The Court of Appeal found that the Option was a chose in action capable of being held on trust. This meant the trustee’s duty to act en bon père de famille required more than simply holding the Option; because it had practical means to protect the trust’s economic interest. The trustee was required to take positive steps to safeguard assets to which the option related and was obliged to do so even though those companies were not trust assets.

The decision draws implicitly upon the reasoning in Bartlett v Barclays Bank Trust Co Ltd [1980] Ch. 515, where Brightman J held that a trustee holding a controlling shareholding must not stand idly by while company affairs are mismanaged. Bartlett concerned shares directly held on trust. Pilatus concerns a contractual right to reacquire shares. The extension is principled. Where a trustee’s shareholding confers control, prudence may require intervention. Where a trustee’s contractual right derives its value from a known corporate structure prudence may likewise require intervention.

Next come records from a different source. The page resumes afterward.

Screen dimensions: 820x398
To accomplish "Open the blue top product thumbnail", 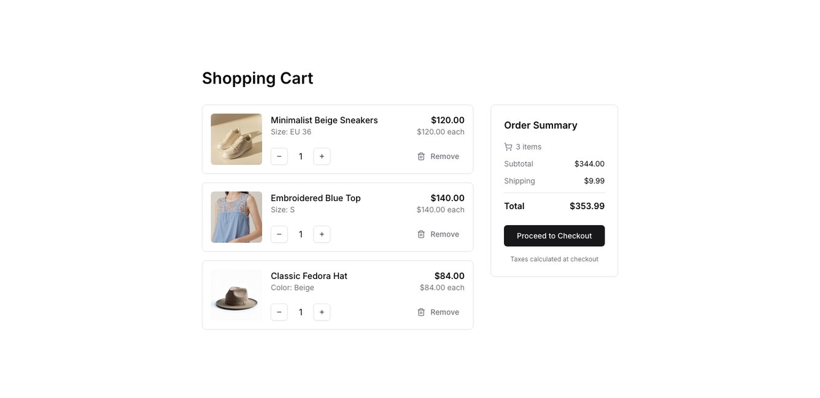I will [236, 217].
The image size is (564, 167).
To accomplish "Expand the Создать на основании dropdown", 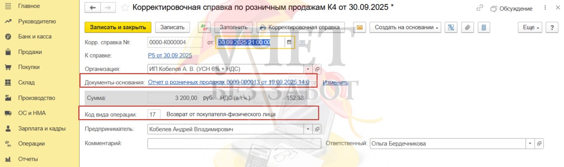I will coord(405,27).
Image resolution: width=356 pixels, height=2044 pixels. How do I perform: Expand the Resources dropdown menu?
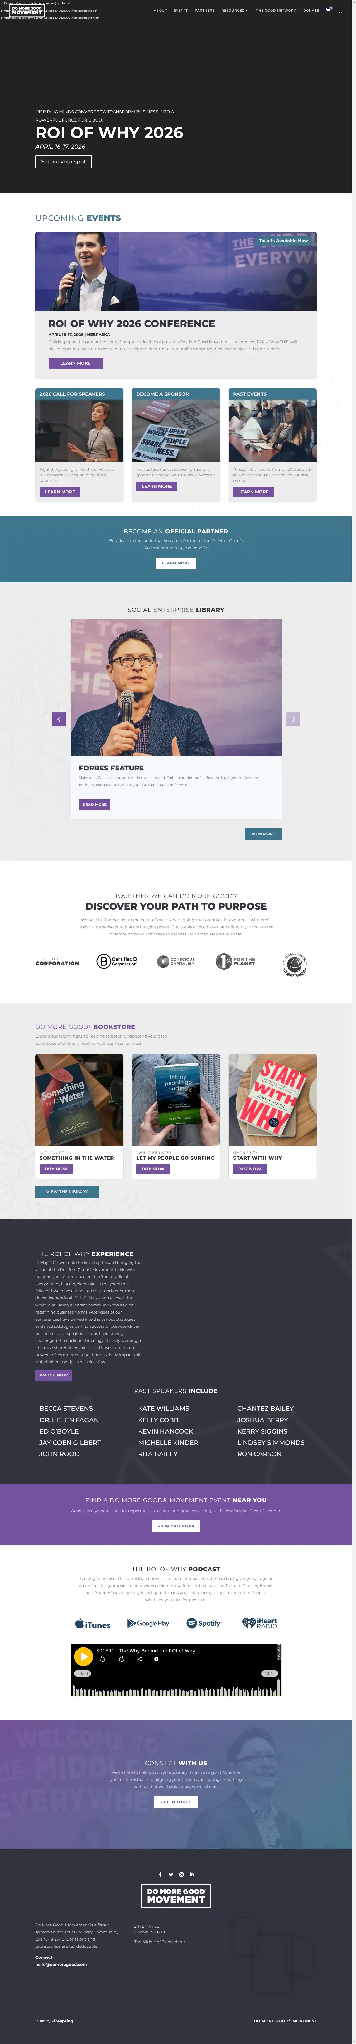coord(234,10)
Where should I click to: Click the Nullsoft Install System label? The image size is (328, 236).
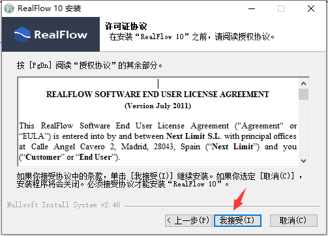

The Court of Appeal did not collapse corporate personality or disregard formal ownership. Rather, it recognised commercial reality: the Option was valuable only if board balance and corporate governance were preserved. The trustee’s own conduct demonstrated awareness of that fact.

Practical implications

  • Trustee duties can extend beyond assets legally owned by the trust, and a trustee may need to act in relation to non-trust assets when those assets are closely connected to, and materially influence, the value of trust property such as an option or other chose in action.
  • Options constitute trust property, and a put and call option is a chose in action capable of being held on trust. Trustees therefore have a duty to preserve its value in the same way as any other trust asset.
  • Practical control is the key consideration, and trustee duties arise where the trustee has the practical means and influence to protect the value of trust assets by taking steps in relation to non-trust property. Where the trustee lacks control or cannot reasonably foresee harm, liability is unlikely.
  • Passive inaction may amount to negligence, and trustees cannot stand idly by when they know that their actions, or their failure to act, will foreseeably diminish the value of trust assets, even if protecting those assets requires involvement with downstream companies no longer owned by the trust.
  • Poor handovers and sudden resignations carry significant risk, and inadequate succession planning, inquorate meetings, or resigning from control positions without safeguarding the trust’s interests may constitute gross negligence for professional trustees.

Conclusion

The Court of Appeal stressed that extending trustee duties to non-trust assets will not arise in every situation, it will depend on the particular facts, the foreseeability of risk, and the trustee’s practical ability to act. However, the decision serves as a practical warning for professional trustees acting across offshore jurisdictions. It highlights the need for careful and prudent management during restructurings, exits, and handovers (especially where the value of the trust depends on corporate control that sits outside the trust structure).